Октябрьский переворот мы встретили так, как встречают грозу в знойном, выжженном солнцем краю, где на корню гибнет урожай и люди ждут не дождутся освежающего, живительного ливня. Везде забурлили шумные, горячие митинги. В Жлобине появились отряды большевиков — рабочих, солдат и матросов. На шапках у них были красные полосы, через плечо ленты с патронами, у пояса гранаты, револьверы.
Они призывали население к беспощадной борьбе с контрреволюцией. Замелькали боевые лозунги: «Вся власть Советам!», «Мир — хижинам, война — дворцам!», «Заводы — рабочим, земля — крестьянам!».

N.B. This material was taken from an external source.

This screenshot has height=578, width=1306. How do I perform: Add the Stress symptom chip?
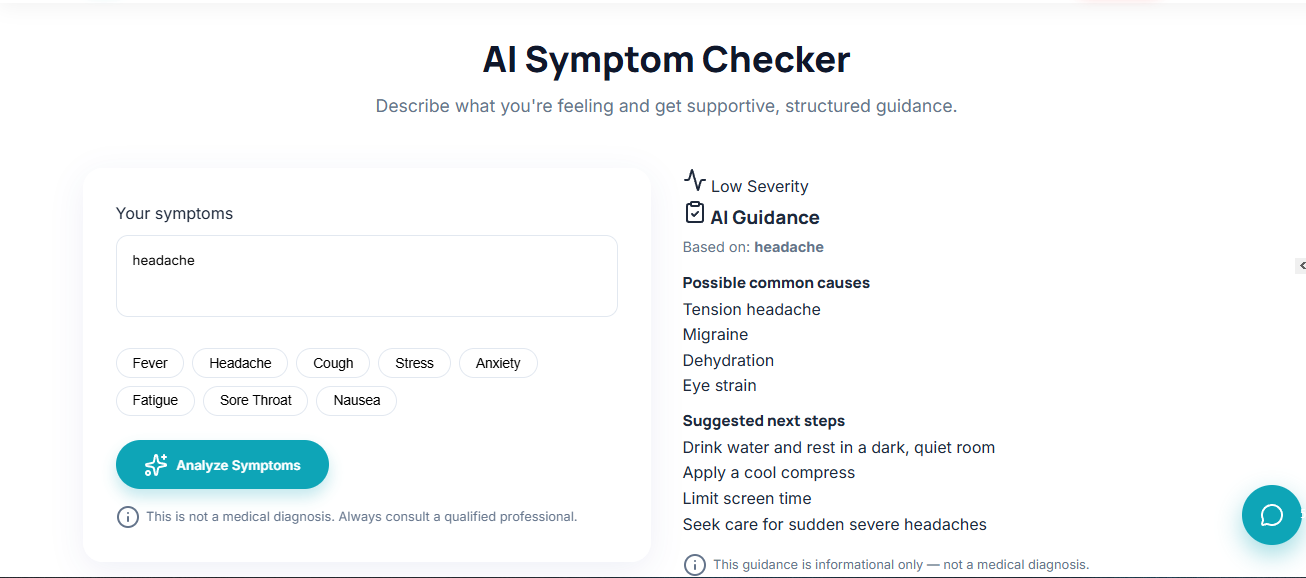pyautogui.click(x=414, y=363)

В Жлобине возник ревком. В первых числах ноября на станцию прибыли настоящий бронепоезд, полк имени Минского Совета, эшелоны сибирских стрелков. К середине месяца со ставкой генерала Духонина в Могилеве было покончено.
Отец мой как председатель крестьянского комитета развернул в Заградье и окружающих деревнях активную работу. Действовал он под охраной местного вооруженного отряда красногвардейцев. По решению общей крестьянской сходки они захватили имение пана Цебржинского и раздали крестьянской бедноте, семьям фронтовиков, беженцам землю, рабочий скот, сельскохозяйственный инвентарь, хлеб. Часть помещичьего зерна, а также фураж и скот передали революционным воинским частям. Помещичий дом решили сохранить в целости и устроить в нем или школу, или больницу.

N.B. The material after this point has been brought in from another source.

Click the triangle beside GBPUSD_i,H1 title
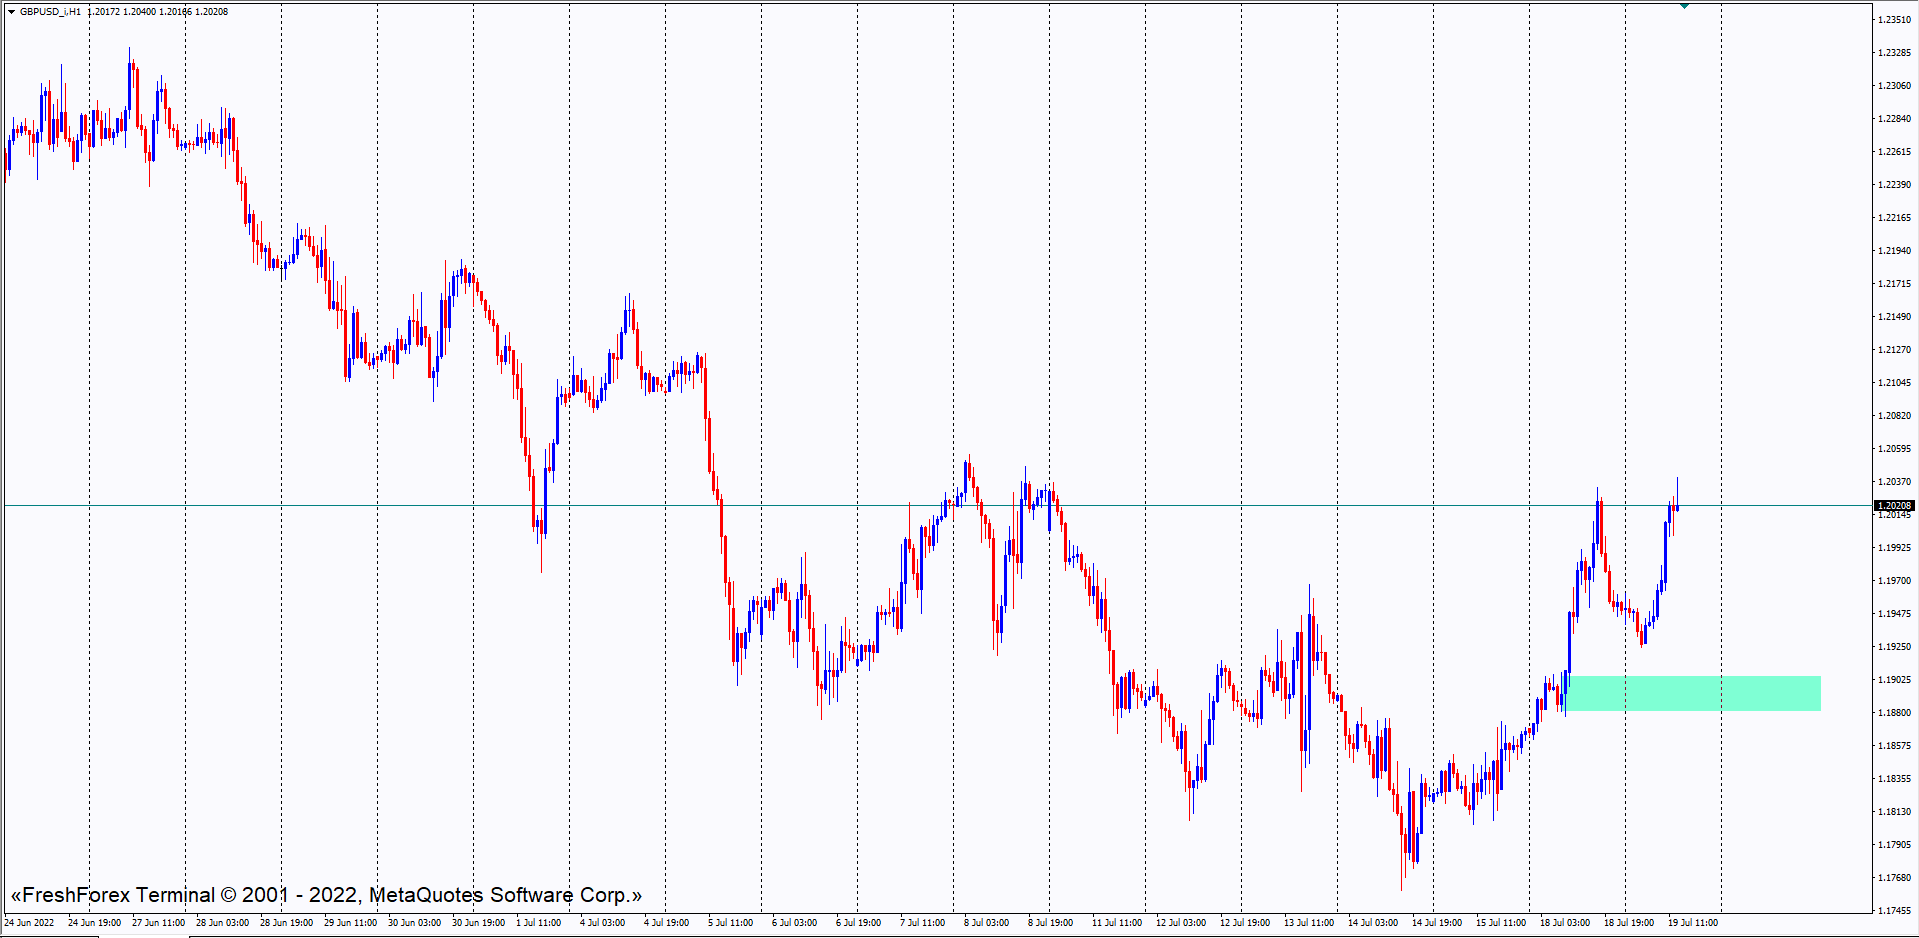 pos(11,12)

Теперь ахнула вся округа. Кого «разбуржуили»! Самого пана Цебржинского! Забрали имение, урожай. Наконец-то восторжествовала справедливость! Люди все больше убеждались, что власть большевиков и есть власть народная.
Дверь нашей хаты в это время ни днем ни вечером не закрывалась. К отцу шла беднота за советом и помощью. Вечерами собиралась молодежь, зная, что тут всегда, найдутся свежие большевистские газеты, принесенные нами со станции. До поздней ночи обсуждались события в деревне, городе, в армии, завязывались споры. Я и мои дружки с подъемом пели новые революционные песни, а я еще любил заучивать стихи. Начал с Демьяна Бедного — «про землю, про волю, про рабочую долю».
С наступлением морозов и установлением санной дороги население окрестных деревень на подводах хлынуло в помещичьи леса. Оттуда потянулись громадные нескончаемые обозы с бревнами, дровами. Почти у всех дворов прямо на улице, а то и на огороде выросли ярусы заготовленного леса для строительства новых и ремонта старых хат, сараев.
И тут появились новые хлопоты у крестьянского комитета и его главы. Безлошадной бедноте, вдовам, инвалидам войны и сиротам самим не раздобыть подвод. По инициативе отца, рабочих-железнодорожников, живущих в деревнях, и не без активной помощи тетки Маруты в деревне была создана общественная взаимопомощь. Добровольцы, мужчины, женщины и подростки, заготавливали в лесу бревна, а в определенные дни крестьяне с лошадьми привлекались на их вывозку.
Только у нашего двора не лежало ни одного бревна, хотя наша старенькая хатенка все больше и больше клонилась набок. Когда отцу предлагали подводу для вывозки строевого леса, он обычно отмахивался:
— Сперва поможем другим, а уж после и о себе подумаем.
В разговор тут же вмешивалась мать:
— Знаете, как два старосты бревно пилили? Каждый к себе тянет, а другому подать не хочет. Хотите, чтобы и мы так поступили? Сперва себе, а потом людям — это так старая власть делала. А Ивана моего народ выбрал, народу все и в первую голову. Нам пока терпится. Успеем. — И шутила: — Зато потом построим себе хоромы не хуже, чем у батюшки.